Em outras palavras, achava que amar era para os fortes.
Tentara, uma vez. Quando as coisas eram todas abertas e parecia certo - ela sentia que era certo. Só que aquele cor de rosa tomou tons de chocolate e de cinza, e de repente ela não tinha mais certeza. E acabou fazendo tudo o que não queria fazer: magoou alguém. Ela se importava demais com as pessoas e sabia disso - só não conseguia mudar esse fato.
Então resolveu desistir.
E aquelas coisas que confundem a gente estavam lá, mais uma vez tentando confundi-la.

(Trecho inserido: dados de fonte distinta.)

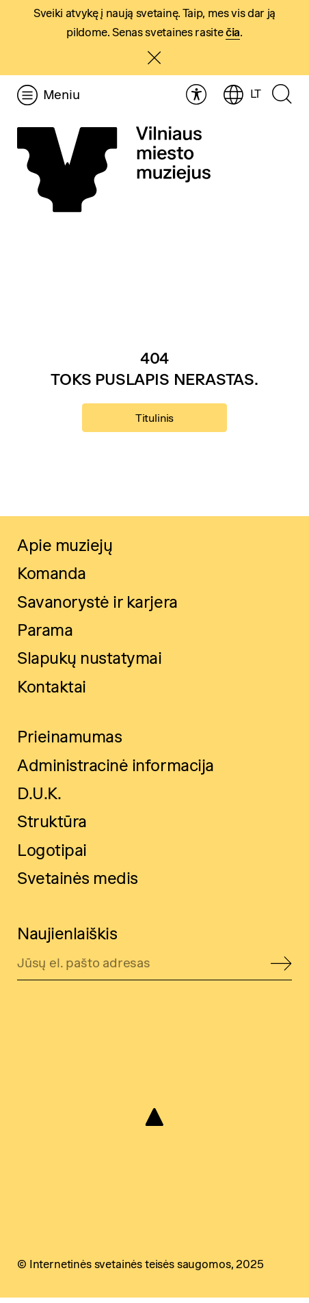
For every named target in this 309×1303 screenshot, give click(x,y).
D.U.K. (39, 799)
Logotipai (52, 855)
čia (233, 32)
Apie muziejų (64, 550)
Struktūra (52, 827)
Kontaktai (51, 691)
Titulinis (154, 419)
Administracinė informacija (115, 771)
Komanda (51, 578)
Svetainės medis (77, 883)
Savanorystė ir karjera (97, 607)
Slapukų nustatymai (89, 663)
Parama (44, 635)
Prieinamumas (69, 742)
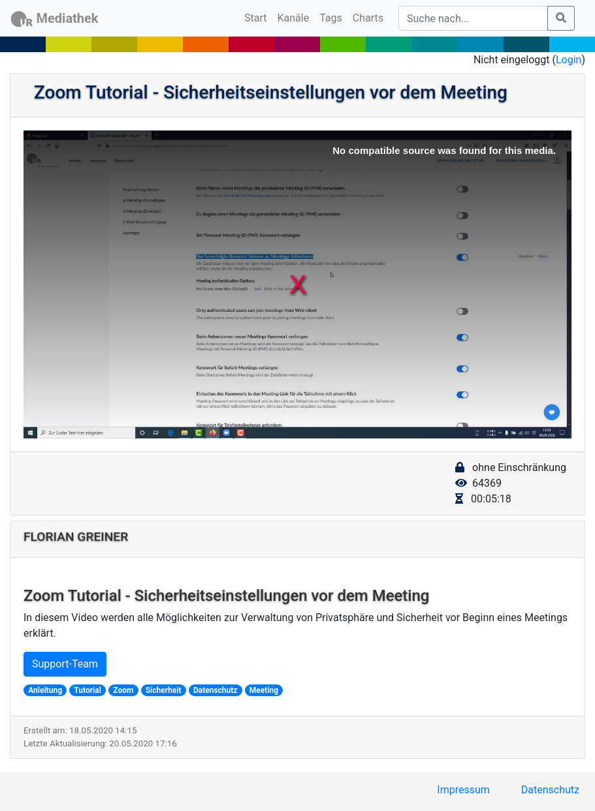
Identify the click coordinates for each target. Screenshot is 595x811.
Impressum (463, 790)
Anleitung (45, 690)
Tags (330, 18)
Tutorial (87, 690)
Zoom (123, 690)
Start (258, 17)
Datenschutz (215, 690)
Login (568, 60)
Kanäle (294, 18)
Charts (368, 18)
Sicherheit (164, 690)
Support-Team (65, 664)
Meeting (263, 690)
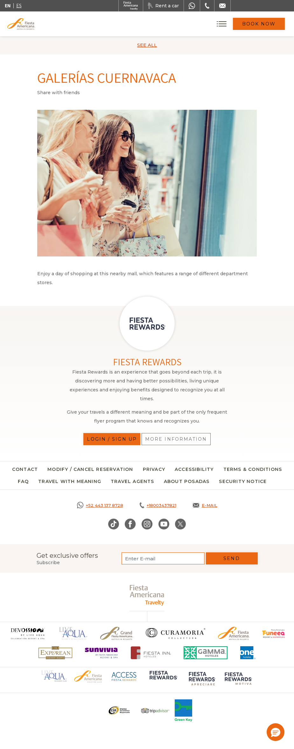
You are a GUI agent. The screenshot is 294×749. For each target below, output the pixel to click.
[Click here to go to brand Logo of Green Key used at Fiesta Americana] (183, 710)
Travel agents (132, 481)
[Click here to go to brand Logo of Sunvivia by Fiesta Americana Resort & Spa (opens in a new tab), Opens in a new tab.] (101, 652)
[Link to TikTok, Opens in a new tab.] (113, 524)
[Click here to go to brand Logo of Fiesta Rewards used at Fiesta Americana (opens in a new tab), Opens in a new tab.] (163, 679)
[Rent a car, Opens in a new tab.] (163, 5)
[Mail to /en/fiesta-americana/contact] (222, 5)
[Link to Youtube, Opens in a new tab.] (163, 524)
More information (176, 439)
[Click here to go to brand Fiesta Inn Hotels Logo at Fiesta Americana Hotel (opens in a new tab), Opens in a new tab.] (151, 652)
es (19, 6)
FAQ (23, 481)
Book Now (259, 24)
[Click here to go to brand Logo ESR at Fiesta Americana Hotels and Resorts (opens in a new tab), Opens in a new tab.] (119, 710)
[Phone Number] (207, 5)
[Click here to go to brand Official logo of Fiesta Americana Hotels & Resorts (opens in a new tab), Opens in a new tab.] (88, 676)
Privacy (154, 469)
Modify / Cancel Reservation (90, 469)
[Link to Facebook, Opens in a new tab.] (130, 524)
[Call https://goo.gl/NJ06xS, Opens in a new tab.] (100, 505)
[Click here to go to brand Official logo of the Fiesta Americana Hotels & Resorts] (233, 633)
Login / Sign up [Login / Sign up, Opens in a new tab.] (112, 439)
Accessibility (194, 469)
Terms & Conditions (252, 469)
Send (231, 558)
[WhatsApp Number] (192, 5)
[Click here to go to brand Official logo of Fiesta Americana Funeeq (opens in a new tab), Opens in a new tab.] (273, 633)
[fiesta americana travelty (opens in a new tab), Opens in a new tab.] (147, 595)
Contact (25, 469)
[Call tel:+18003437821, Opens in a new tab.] (158, 505)
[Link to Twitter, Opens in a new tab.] (180, 524)
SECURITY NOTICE (243, 481)
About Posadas (187, 481)
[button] (275, 732)
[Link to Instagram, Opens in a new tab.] (147, 524)
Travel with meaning (69, 481)
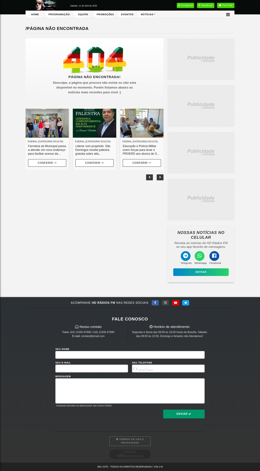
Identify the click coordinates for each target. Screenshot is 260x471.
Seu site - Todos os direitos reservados (130, 466)
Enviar (184, 413)
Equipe (83, 14)
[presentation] (80, 416)
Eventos (127, 14)
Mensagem (63, 376)
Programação (59, 14)
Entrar (200, 272)
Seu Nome (62, 349)
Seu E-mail (63, 362)
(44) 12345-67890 (80, 332)
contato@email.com (93, 336)
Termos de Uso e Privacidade (130, 441)
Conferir (47, 162)
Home (35, 14)
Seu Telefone (142, 362)
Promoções (105, 14)
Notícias (147, 14)
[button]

Ao mesmo tempo em que não queria mais sentir, achava incrível a ideia de que alguém sentisse e ela compartilhasse o sentimento. Sim, era mesmo uma confusão só.
O problema era que todo mundo ao seu redor sentia. E quando todo mundo ao seu redor sente e você não, sentir parece uma necessidade, quase tão importante quanto respirar. E pode estar escondido nisso, não pode? O simples ato de respirar - ou a falta de respiração -, pode denunciar um sentimento. Não é?
Ela tentava se convencer que não.
Porque seria inusitado - e é improvável. Então porque diabos sua mente dizia que era possível?
Porque "ela pensava com o coração e sentia com o cérebro".
Resolveu parar de tentar não sentir. Só pra ter certeza - qualquer uma.